→ **To be done**: Can you write out every line of the items below again, increasing each coordinate in the answers by 63 and leaving everything else unchanged?

Part of a data file:
★ ★ ★ ★ ★

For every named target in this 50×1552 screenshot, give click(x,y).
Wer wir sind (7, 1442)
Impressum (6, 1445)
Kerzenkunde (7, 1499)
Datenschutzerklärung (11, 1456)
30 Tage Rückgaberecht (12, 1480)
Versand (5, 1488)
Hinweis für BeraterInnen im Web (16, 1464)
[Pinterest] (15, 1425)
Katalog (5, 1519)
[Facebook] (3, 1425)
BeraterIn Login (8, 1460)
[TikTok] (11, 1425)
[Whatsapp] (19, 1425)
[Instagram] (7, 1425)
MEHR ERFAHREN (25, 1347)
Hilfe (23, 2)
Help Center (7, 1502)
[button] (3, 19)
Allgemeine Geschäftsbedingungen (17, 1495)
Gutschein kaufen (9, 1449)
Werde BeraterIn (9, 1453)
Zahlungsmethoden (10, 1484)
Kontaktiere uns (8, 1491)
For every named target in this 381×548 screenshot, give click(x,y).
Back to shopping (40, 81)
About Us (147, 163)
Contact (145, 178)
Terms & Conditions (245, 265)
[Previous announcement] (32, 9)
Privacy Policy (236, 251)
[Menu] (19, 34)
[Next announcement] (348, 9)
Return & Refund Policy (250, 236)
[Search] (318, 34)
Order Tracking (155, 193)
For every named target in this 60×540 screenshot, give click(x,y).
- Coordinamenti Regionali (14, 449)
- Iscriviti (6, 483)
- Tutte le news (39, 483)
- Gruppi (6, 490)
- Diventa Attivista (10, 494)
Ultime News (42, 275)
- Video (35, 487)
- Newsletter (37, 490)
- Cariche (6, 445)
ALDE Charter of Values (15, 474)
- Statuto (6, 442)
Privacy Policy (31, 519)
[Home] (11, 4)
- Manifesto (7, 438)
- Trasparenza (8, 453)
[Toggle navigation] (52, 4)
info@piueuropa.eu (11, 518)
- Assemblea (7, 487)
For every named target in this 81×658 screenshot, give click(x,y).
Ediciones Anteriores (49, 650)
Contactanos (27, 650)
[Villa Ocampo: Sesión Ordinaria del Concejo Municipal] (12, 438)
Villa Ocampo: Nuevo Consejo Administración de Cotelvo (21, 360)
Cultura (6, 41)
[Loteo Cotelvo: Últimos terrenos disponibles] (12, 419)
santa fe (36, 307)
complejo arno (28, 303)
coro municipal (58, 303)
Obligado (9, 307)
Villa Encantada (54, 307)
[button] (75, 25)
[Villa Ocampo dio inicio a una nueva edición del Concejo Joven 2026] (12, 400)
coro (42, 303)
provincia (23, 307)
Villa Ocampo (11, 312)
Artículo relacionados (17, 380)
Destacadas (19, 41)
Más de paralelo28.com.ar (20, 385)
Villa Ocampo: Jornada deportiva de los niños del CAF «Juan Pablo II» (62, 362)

★ ★ ★ ★ ★

→ **Exercise answer**:
For every named target in this 50×1552 screenshot, give click(x,y).
Wer wir sind (70, 1505)
Impressum (69, 1508)
Kerzenkunde (70, 1562)
Datenschutzerklärung (74, 1519)
30 Tage Rückgaberecht (75, 1543)
Versand (68, 1551)
Hinweis für BeraterInnen im Web (79, 1527)
[Pinterest] (78, 1488)
Katalog (68, 1582)
[Facebook] (66, 1488)
BeraterIn Login (71, 1523)
[TikTok] (74, 1488)
[Whatsapp] (82, 1488)
[Instagram] (70, 1488)
MEHR ERFAHREN (88, 1410)
Hilfe (86, 65)
Help Center (70, 1565)
[button] (66, 82)
Allgemeine Geschäftsbedingungen (80, 1558)
Gutschein kaufen (72, 1512)
Werde BeraterIn (72, 1516)
Zahlungsmethoden (73, 1547)
Kontaktiere uns (71, 1554)
For every named target in this 381×548 screenshot, give click(x,y).
Back to shopping (103, 144)
About Us (210, 226)
Contact (208, 241)
Terms & Conditions (308, 328)
[Previous announcement] (95, 72)
Privacy Policy (299, 314)
[Menu] (82, 97)
[Next announcement] (411, 72)
Return & Refund Policy (313, 299)
[Search] (381, 97)
Order Tracking (218, 256)
For every named target in this 60×540 screenshot, give click(x,y).
- Coordinamenti Regionali (77, 512)
- Iscriviti (69, 546)
- Tutte le news (102, 546)
- Gruppi (69, 553)
- Diventa Attivista (73, 557)
Ultime News (105, 338)
- Video (98, 550)
- Newsletter (100, 553)
- Cariche (69, 508)
ALDE Charter of Values (78, 537)
- Statuto (69, 505)
Privacy Policy (94, 582)
[Home] (74, 67)
- Manifesto (70, 501)
- Trasparenza (71, 516)
[Toggle navigation] (115, 67)
info@piueuropa.eu (74, 581)
- Assemblea (70, 550)
For every named target in this 81×658 screenshot, give click(x,y).
Ediciones Anteriores (112, 713)
Contactanos (90, 713)
[Villa Ocampo: Sesión Ordinaria del Concejo Municipal] (75, 501)
Villa Ocampo: Nuevo Consejo Administración de Cotelvo (84, 423)
Cultura (69, 104)
[Loteo Cotelvo: Últimos terrenos disponibles] (75, 482)
santa fe (99, 370)
complejo arno (91, 366)
coro municipal (121, 366)
Obligado (72, 370)
Villa Encantada (117, 370)
[button] (138, 88)
[Villa Ocampo dio inicio a una nueva edición del Concejo Joven 2026] (75, 463)
coro (105, 366)
provincia (86, 370)
Villa Ocampo (74, 375)
Artículo relacionados (80, 443)
Destacadas (82, 104)
Más de paralelo28.com.ar (83, 448)
Villa Ocampo: Jornada deportiva de los niños del CAF «Juan Pablo II» (125, 425)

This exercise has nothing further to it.